WORK ITEM:
The expected reply is all of the data, returned exactly.

Pixel coordinate grounding data
***

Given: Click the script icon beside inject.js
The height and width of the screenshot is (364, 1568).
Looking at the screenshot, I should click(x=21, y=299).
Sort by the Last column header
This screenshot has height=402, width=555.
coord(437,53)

***

TASK ANSWER:
Given: Click the script icon beside inject.js
The height and width of the screenshot is (364, 1568).
Looking at the screenshot, I should click(x=21, y=299).
Sort by the Last column header
This screenshot has height=402, width=555.
coord(437,53)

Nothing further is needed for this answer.